- TASK BRIEF:
Transcribe the lines from the one with "has width=819, height=1174." to the last line of the records, keeping every character as it appears.

- Collected data entries:
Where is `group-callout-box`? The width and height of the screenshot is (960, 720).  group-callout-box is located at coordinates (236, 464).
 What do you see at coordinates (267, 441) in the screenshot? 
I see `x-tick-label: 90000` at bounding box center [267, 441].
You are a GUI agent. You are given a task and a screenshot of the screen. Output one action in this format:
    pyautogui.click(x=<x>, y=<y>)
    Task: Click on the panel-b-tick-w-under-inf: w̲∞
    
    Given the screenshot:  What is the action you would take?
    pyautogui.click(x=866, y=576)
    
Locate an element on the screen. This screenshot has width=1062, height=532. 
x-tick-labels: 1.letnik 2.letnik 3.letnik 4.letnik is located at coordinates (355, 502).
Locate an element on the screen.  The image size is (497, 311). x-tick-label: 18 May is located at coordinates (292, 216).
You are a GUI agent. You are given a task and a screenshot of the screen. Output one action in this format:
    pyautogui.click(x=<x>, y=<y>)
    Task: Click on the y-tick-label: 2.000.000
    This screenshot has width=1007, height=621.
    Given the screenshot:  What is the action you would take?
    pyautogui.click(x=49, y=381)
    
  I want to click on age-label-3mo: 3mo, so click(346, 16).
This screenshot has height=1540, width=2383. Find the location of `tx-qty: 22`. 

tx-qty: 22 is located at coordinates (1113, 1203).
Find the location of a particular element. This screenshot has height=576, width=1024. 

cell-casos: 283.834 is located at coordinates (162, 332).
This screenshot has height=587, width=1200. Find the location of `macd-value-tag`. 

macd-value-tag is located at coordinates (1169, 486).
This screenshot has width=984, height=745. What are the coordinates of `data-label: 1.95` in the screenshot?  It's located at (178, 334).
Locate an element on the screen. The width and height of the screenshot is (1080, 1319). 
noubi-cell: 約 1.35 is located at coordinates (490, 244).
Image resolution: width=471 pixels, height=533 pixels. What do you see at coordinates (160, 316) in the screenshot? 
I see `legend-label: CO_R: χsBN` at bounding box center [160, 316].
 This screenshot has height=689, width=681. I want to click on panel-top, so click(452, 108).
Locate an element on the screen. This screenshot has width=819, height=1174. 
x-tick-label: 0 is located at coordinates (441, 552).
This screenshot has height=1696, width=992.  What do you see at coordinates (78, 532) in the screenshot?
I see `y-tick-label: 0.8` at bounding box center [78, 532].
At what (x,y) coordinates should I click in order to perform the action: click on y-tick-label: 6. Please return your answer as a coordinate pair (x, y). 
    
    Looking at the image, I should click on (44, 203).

- RESPONSE BELOW:
Locate an element on the screen. This screenshot has width=819, height=1174. 
x-tick-label: 0 is located at coordinates (441, 552).
This screenshot has height=1696, width=992.  What do you see at coordinates (78, 532) in the screenshot?
I see `y-tick-label: 0.8` at bounding box center [78, 532].
At what (x,y) coordinates should I click in order to perform the action: click on y-tick-label: 6. Please return your answer as a coordinate pair (x, y). 
    
    Looking at the image, I should click on (44, 203).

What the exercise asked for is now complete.